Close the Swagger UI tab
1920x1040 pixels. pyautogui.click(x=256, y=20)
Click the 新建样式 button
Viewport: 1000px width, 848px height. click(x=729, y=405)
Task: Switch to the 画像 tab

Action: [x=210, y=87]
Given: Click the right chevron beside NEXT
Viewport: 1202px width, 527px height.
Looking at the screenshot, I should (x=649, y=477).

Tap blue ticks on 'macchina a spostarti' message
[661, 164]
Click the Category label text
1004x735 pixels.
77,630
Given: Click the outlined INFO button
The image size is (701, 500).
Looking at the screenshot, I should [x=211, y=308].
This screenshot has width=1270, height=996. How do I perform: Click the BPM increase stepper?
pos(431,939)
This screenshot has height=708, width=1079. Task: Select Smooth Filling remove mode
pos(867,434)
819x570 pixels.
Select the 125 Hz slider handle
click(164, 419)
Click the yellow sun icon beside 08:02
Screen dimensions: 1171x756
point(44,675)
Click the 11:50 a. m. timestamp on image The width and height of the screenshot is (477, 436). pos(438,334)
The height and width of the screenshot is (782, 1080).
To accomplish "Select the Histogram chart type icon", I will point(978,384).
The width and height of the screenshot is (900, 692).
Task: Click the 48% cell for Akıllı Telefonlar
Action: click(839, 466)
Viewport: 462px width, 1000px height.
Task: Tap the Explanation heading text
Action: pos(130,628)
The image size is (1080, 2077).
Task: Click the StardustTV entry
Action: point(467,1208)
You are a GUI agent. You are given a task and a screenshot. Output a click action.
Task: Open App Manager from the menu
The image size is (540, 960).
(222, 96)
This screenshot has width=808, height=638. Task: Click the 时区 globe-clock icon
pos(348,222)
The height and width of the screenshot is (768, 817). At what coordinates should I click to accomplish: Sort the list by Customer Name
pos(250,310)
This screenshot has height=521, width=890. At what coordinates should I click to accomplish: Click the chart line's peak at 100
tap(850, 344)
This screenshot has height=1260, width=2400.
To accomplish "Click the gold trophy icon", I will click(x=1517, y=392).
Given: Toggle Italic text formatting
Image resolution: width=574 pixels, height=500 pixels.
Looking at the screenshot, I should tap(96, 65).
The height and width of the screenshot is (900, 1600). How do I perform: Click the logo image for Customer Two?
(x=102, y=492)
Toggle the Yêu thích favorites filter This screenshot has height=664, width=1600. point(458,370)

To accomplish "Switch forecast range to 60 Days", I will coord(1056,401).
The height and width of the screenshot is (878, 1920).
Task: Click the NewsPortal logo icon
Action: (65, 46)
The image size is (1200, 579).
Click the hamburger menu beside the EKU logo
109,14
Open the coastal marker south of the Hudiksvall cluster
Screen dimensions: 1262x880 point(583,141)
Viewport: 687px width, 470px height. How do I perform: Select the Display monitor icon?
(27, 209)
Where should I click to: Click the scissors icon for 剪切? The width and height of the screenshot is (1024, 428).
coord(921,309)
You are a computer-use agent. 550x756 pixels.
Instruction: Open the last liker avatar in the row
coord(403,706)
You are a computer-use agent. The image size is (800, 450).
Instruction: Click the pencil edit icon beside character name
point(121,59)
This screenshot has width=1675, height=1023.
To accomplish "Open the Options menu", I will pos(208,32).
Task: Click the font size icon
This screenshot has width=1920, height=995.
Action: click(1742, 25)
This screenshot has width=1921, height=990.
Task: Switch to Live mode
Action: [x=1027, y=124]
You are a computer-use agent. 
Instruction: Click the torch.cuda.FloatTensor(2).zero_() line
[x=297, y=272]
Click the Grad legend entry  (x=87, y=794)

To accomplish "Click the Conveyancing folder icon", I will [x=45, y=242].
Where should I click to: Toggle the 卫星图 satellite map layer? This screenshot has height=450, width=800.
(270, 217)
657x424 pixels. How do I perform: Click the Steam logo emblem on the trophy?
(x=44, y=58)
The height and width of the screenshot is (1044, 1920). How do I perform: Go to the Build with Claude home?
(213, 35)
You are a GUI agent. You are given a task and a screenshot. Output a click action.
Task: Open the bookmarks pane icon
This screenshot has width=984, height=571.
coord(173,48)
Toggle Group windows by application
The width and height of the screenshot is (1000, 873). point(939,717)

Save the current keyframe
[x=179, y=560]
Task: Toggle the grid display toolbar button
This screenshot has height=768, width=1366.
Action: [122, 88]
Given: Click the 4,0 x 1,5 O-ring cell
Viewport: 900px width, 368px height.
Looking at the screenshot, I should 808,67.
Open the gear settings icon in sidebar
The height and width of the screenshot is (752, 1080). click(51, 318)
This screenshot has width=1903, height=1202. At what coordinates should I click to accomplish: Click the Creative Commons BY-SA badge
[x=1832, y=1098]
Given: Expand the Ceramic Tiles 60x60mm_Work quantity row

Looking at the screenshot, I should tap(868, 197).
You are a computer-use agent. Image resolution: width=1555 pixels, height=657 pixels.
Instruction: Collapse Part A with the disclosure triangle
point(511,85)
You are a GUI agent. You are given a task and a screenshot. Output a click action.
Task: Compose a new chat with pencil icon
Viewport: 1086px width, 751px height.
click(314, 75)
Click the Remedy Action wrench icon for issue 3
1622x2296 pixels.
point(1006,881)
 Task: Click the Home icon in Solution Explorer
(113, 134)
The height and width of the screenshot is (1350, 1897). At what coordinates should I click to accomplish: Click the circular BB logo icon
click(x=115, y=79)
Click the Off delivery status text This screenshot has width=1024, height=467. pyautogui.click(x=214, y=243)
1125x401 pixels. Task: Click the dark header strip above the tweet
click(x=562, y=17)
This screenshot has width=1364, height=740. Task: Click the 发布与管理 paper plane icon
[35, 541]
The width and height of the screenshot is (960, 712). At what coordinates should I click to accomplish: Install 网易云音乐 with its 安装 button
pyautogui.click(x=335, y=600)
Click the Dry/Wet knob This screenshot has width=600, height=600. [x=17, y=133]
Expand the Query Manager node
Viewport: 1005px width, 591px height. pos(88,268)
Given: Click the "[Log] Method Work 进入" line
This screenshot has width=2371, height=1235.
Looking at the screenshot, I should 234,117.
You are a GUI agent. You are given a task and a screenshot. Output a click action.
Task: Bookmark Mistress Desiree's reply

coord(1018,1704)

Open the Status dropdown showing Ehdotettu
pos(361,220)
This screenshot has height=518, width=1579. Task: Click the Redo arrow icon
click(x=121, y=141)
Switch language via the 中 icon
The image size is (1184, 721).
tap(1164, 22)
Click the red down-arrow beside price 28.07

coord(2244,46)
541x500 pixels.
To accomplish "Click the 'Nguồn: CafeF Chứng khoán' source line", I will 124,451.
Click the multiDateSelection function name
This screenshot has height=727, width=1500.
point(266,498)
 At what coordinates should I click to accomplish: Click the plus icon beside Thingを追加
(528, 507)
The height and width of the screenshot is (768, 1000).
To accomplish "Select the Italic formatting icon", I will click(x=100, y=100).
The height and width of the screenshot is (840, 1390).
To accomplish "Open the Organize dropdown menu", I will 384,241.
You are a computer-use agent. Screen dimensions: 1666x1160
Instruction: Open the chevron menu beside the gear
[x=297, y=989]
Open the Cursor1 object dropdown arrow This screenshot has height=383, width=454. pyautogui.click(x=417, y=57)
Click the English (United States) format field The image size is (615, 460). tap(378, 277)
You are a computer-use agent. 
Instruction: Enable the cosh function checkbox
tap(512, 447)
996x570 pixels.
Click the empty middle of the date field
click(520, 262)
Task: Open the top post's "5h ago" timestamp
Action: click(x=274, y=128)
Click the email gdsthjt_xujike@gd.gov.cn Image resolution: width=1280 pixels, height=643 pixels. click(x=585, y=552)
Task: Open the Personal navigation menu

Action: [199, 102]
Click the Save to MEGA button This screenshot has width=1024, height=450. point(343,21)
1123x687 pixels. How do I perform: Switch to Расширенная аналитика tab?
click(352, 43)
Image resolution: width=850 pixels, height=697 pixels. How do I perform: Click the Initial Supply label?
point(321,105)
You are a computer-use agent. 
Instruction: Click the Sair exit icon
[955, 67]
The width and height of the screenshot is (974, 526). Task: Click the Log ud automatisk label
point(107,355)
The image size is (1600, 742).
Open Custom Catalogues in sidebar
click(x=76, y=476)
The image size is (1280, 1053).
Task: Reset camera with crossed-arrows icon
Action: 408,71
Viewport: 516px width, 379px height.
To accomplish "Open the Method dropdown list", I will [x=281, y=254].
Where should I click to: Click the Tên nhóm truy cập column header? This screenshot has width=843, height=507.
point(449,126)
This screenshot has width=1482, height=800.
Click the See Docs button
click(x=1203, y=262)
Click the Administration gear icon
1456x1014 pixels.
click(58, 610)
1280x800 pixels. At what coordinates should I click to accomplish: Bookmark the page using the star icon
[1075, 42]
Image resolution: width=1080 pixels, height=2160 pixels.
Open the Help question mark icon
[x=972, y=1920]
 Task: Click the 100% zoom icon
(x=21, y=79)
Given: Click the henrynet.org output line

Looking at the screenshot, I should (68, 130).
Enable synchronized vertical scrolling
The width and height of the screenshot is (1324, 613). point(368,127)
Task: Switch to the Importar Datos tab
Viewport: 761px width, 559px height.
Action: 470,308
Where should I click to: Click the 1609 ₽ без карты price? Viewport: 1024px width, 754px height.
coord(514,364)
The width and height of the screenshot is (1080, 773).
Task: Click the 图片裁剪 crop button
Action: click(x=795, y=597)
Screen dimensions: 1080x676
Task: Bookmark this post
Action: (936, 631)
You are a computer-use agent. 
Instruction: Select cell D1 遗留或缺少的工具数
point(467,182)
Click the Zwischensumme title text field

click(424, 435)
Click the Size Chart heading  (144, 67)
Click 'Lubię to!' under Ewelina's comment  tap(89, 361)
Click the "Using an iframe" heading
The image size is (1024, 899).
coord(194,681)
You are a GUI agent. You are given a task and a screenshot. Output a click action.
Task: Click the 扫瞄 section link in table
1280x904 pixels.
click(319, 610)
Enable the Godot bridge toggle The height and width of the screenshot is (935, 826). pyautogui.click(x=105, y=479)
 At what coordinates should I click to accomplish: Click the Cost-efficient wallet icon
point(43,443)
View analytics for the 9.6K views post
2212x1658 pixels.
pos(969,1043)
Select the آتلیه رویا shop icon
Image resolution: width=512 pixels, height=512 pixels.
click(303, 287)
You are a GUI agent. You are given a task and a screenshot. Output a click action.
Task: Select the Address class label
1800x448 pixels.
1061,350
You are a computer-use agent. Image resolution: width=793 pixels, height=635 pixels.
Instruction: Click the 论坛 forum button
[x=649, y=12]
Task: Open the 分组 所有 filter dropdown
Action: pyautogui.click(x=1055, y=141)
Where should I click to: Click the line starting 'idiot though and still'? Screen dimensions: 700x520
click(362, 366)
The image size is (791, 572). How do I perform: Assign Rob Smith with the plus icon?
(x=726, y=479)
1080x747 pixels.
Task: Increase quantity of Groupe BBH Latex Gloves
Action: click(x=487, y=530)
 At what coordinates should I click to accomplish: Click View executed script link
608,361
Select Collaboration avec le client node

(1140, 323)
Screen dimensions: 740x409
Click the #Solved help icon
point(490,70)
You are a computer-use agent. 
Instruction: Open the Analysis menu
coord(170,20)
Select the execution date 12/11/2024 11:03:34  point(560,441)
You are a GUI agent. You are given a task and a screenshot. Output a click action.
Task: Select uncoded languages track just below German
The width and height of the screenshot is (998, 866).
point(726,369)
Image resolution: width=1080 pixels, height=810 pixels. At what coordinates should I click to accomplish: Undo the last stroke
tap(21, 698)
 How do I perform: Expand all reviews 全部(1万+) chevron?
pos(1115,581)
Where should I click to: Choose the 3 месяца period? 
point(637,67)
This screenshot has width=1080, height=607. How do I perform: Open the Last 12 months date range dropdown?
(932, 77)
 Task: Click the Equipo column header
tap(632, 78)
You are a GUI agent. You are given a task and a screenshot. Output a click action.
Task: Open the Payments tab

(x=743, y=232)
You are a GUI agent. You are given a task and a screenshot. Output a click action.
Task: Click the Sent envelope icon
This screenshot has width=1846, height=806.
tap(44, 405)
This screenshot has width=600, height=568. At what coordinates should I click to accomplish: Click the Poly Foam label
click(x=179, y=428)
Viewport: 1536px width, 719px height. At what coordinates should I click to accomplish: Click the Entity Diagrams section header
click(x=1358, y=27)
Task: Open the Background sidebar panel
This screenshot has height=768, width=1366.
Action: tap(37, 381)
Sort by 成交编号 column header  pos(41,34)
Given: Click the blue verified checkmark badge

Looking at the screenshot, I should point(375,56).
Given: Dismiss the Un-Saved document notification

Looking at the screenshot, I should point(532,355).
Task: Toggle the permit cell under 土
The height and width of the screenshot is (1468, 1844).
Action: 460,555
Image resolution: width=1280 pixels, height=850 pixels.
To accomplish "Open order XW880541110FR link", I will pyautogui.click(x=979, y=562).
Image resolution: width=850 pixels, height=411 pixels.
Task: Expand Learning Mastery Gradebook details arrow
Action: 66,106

##############################

=== Task to complete ===
From the records above, give again exactly the lines running from the line with "The width and height of the screenshot is (974, 526)." to the line with "Image resolution: width=1080 pixels, height=2160", inclusive.

=== Written response ===
The width and height of the screenshot is (974, 526). Task: Click the Log ud automatisk label
point(107,355)
The image size is (1600, 742).
Open Custom Catalogues in sidebar
click(x=76, y=476)
The image size is (1280, 1053).
Task: Reset camera with crossed-arrows icon
Action: 408,71
Viewport: 516px width, 379px height.
To accomplish "Open the Method dropdown list", I will [x=281, y=254].
Where should I click to: Click the Tên nhóm truy cập column header? This screenshot has width=843, height=507.
point(449,126)
This screenshot has width=1482, height=800.
Click the See Docs button
click(x=1203, y=262)
Click the Administration gear icon
1456x1014 pixels.
click(58, 610)
1280x800 pixels. At what coordinates should I click to accomplish: Bookmark the page using the star icon
[1075, 42]
Image resolution: width=1080 pixels, height=2160 pixels.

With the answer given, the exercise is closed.